Una semana después en el mismo diario español, El País, el presidente de la Sociedad Española de Psiquiatría sale a defender esa especialidad médica. Nótese por ejemplo que la cita de Whitaker habla de pacientes hospitalizados con un diagnóstico psiquiátrico en 1955 y luego habla de personas que reciben pensiones por discapacidad debida a enfermedad mental en 1987, 2007 y el año pasado. Esto demuestra que tras el descubrimiento de la clorpromazina en Francia (1951) progresó rápidamente la desinstitucionalización del enfermo mental. Un avance verdadero pues ya no se hospitalizan las personas por largo tiempo en un manicomio, punto a favor de la psiquiatría actual. Otra cosa es que la sociedad no sabe qué hacer con el enfermo mental pues las estructuras comunitarias y familiares de apoyo han desaparecido.

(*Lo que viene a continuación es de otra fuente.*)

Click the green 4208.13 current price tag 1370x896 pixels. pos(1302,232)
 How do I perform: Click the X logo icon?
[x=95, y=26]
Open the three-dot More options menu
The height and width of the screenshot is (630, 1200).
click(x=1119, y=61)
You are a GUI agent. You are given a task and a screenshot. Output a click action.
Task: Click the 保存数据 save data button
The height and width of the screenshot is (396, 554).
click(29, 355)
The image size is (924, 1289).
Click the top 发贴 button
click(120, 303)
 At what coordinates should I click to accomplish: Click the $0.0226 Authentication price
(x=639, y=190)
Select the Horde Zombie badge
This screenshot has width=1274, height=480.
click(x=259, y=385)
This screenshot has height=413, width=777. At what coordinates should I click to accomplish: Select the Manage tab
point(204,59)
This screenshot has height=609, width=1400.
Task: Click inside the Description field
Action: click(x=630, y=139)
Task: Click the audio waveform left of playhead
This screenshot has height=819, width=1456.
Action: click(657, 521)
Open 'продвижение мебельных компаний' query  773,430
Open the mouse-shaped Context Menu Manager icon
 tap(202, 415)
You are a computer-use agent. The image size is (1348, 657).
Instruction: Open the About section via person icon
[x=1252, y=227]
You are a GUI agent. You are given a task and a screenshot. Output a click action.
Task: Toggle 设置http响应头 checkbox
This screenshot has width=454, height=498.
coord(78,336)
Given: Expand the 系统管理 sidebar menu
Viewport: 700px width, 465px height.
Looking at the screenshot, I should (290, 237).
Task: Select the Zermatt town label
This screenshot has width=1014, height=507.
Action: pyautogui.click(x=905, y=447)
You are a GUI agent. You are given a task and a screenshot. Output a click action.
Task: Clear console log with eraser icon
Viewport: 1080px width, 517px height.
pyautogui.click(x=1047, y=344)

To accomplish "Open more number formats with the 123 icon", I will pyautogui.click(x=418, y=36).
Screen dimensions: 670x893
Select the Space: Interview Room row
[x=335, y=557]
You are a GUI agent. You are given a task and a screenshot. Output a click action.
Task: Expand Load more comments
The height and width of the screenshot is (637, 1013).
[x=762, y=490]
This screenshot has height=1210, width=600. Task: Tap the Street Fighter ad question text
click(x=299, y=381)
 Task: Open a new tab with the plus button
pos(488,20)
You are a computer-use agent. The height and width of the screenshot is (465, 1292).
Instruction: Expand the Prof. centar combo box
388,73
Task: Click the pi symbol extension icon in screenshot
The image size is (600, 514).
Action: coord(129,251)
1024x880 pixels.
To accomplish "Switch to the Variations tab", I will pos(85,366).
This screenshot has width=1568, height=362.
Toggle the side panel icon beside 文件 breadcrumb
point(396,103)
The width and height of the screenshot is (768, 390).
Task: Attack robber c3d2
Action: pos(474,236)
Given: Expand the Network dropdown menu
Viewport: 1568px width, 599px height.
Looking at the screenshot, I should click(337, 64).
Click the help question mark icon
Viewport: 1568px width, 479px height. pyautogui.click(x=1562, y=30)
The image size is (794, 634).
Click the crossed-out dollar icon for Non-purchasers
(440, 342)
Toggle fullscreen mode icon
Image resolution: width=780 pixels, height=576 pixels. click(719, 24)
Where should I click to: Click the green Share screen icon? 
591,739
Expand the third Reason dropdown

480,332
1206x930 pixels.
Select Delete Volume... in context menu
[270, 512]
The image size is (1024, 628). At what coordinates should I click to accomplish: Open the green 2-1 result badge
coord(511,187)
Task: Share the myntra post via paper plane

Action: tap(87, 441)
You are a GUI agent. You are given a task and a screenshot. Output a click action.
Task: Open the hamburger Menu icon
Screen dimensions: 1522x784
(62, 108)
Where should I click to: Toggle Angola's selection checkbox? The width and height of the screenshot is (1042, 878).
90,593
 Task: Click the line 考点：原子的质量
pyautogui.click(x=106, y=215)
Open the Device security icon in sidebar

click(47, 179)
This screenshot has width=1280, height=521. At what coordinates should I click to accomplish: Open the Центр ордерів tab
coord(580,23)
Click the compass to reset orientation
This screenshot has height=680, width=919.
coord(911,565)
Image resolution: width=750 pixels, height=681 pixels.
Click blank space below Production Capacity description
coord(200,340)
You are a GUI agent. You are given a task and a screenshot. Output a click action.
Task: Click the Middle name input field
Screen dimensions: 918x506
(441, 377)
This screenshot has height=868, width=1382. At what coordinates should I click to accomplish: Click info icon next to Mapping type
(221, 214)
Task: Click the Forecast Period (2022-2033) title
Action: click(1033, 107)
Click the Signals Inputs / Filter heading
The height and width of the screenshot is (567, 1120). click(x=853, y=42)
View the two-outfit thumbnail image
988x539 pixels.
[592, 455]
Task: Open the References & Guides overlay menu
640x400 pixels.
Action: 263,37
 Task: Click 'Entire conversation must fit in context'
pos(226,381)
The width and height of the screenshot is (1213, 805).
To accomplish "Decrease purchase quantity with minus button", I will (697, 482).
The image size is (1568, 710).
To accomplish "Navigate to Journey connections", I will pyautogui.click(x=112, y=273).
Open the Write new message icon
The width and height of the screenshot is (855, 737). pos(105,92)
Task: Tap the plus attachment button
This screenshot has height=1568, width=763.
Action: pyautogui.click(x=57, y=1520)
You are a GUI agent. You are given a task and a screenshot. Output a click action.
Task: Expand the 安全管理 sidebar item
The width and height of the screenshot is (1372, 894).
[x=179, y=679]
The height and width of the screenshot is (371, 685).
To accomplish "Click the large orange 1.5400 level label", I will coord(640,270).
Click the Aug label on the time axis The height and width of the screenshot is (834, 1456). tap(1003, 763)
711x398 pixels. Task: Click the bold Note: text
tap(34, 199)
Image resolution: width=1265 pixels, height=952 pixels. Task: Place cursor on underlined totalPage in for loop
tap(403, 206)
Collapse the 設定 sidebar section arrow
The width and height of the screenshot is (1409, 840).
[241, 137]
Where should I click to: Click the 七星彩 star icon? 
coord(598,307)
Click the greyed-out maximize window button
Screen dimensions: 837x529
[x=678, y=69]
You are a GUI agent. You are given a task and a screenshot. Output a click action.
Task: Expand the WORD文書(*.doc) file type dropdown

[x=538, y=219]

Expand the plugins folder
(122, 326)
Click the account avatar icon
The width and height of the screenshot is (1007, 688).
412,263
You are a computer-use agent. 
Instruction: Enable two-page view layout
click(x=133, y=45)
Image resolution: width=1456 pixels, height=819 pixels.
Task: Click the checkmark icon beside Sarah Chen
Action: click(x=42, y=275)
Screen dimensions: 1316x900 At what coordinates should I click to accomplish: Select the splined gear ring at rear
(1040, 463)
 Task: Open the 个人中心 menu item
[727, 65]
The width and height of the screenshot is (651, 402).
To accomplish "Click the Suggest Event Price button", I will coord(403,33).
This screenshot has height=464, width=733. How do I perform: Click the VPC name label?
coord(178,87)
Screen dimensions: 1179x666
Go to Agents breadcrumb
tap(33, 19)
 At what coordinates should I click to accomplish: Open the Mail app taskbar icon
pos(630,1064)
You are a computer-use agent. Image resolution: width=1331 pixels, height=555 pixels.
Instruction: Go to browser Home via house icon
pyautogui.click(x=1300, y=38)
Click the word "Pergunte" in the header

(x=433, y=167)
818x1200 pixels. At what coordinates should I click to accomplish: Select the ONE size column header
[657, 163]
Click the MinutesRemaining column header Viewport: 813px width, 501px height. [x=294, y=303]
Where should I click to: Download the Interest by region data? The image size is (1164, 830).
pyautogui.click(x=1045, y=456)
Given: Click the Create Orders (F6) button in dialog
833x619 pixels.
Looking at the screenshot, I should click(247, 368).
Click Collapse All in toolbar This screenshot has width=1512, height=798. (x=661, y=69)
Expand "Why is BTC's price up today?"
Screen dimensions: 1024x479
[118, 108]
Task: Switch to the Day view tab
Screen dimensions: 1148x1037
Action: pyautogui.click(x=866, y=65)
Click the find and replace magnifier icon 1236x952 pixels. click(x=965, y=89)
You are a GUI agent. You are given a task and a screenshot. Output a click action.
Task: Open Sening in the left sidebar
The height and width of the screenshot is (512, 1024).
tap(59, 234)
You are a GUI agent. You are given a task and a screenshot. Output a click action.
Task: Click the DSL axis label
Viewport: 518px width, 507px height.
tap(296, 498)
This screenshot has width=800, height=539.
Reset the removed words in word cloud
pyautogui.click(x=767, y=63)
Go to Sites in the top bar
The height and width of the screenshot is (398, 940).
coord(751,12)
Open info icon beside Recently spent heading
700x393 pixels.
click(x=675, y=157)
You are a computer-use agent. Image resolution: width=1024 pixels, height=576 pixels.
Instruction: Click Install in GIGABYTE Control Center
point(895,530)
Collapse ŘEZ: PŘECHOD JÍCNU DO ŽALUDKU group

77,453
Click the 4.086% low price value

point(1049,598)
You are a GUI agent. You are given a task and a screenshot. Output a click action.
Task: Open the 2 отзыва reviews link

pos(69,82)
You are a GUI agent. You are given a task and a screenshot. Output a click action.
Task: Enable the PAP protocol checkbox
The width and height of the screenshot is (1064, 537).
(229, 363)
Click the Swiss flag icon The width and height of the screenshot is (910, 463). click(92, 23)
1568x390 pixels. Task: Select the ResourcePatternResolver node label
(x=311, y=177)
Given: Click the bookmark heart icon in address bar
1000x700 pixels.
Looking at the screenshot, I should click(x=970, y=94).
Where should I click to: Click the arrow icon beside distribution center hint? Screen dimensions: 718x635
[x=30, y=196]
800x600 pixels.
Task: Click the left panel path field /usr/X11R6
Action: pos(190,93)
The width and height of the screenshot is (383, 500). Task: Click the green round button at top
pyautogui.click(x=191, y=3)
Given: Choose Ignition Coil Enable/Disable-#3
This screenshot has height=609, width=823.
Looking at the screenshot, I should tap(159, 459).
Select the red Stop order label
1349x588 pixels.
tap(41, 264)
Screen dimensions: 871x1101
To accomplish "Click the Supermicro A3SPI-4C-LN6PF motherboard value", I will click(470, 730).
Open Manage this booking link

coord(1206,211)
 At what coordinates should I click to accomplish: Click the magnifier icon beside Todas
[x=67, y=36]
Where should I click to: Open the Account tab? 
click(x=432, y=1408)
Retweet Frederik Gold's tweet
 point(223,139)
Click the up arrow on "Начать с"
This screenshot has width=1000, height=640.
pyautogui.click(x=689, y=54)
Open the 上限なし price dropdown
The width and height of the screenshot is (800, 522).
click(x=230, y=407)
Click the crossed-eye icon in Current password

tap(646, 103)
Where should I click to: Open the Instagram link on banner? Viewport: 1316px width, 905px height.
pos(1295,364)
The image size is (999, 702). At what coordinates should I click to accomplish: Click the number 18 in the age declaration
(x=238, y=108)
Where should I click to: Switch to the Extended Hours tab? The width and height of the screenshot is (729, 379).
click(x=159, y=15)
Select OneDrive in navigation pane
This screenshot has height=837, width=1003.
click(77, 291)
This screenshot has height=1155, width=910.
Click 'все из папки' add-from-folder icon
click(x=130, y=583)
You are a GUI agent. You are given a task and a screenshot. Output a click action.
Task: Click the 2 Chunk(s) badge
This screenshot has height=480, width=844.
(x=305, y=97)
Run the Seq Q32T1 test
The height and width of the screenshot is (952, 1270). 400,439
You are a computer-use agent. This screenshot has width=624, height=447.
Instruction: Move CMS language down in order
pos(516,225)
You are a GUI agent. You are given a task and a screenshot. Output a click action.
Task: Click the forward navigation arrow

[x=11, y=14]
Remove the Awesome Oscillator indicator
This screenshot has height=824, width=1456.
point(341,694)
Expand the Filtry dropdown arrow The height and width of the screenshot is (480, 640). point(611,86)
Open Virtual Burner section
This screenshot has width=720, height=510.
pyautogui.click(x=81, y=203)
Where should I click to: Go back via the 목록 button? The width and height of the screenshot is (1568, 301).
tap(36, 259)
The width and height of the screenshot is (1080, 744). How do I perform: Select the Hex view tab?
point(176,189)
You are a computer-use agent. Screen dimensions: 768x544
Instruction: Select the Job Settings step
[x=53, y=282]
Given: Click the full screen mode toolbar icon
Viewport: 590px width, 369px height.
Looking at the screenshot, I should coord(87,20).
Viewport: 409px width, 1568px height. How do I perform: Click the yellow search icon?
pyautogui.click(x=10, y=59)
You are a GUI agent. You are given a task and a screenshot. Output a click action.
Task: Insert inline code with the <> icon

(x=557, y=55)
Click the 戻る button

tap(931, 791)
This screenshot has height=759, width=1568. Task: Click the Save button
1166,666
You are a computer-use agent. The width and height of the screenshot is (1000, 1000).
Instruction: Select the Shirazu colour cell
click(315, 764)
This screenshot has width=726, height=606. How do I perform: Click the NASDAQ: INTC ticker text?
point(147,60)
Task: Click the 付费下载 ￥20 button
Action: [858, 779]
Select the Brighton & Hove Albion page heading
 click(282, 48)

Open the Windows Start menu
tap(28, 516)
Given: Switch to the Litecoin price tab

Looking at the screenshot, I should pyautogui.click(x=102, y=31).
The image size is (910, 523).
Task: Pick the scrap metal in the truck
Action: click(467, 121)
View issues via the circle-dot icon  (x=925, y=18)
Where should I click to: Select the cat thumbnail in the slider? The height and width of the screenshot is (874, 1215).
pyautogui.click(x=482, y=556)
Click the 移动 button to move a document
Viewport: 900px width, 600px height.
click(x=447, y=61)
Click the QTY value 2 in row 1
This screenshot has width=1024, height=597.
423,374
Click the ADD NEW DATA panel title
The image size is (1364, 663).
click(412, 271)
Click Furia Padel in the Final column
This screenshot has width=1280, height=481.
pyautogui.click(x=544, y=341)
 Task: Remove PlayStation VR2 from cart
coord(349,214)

Como ven la polémica psiquiatría versus antipsiquiatría es agria y compleja. Una frase de Gutiérrez Fraile, el médico que defiende la psicofarmacología, me dejó pensando. Se pregunta: existe todo un movimiento social contra la psiquiatría entonces ¿por qué no hay una anticardiología o antidermatología?
La infelicidad no se cura:
se alivia, se acompaña,
se consuela o se soporta pero no se cura.
Creo que se debe a que esperamos demasiado de la psiquiatría, no simplemente la revascularización de un infarto de miocardio o la extracción de un lunar. Demandamos de la psiquiatría el completo bienestar mental. Casi podríamos decir que esperamos de ella la felicidad sin depresiones ni ansiedades. Y el British Journal of Psychiatry nos recuerda “Las pastillas pueden servir para esconder el malestar, para esconder la angustia, pero no son curativas, no producen un estado de felicidad”. La infelicidad no se cura: se alivia, se acompaña, se consuela o se soporta pero no se cura. Y menos con fármacos.
Además yo creo que sí existe la anticardiología, por ejemplo quienes tercamente se niegan a seguir un estilo de vida saludable aconsejado por sus cardiólogos. Y la antidermatología de quienes siguen bronceándose al sol contra toda la evidencia publicada. Y una antimedicina generalizada con demandas exageradas a nuestro viejo oficio: se espera que cure todo con pildoritas o cirugías. Si no lo hace, es mala.